** Opening Data for the task block **

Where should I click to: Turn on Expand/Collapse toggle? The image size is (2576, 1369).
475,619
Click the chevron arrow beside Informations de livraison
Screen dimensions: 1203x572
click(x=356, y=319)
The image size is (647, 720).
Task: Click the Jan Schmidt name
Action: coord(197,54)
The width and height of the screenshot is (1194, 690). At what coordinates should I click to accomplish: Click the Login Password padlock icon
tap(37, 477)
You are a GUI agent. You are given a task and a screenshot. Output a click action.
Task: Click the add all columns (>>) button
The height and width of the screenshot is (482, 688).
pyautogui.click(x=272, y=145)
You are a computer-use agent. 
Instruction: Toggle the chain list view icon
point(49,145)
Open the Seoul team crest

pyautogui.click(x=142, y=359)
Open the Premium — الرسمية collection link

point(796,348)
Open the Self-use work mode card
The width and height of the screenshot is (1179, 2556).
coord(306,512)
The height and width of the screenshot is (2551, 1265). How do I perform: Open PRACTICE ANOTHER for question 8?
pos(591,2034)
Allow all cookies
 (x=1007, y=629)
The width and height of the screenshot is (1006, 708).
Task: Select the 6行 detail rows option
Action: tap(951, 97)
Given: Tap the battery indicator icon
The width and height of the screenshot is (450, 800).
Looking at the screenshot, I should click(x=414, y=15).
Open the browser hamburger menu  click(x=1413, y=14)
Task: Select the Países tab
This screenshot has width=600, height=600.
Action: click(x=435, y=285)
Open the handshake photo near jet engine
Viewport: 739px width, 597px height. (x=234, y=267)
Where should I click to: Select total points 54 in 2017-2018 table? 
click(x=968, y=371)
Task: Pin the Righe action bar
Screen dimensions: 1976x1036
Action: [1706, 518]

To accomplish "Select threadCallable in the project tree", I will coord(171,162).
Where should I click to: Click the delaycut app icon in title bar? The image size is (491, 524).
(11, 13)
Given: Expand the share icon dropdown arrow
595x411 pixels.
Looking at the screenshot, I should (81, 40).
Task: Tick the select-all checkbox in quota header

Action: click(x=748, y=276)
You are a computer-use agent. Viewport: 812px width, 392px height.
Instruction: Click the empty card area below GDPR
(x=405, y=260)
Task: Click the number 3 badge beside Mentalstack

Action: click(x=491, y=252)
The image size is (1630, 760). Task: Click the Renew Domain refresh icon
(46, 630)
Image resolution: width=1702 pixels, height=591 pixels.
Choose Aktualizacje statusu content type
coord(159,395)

** Closing Data for the task block **

# What you should do
What is the number of lines in the data above that include the word "agent"? Answer with that number only.

# Result of this exercise
3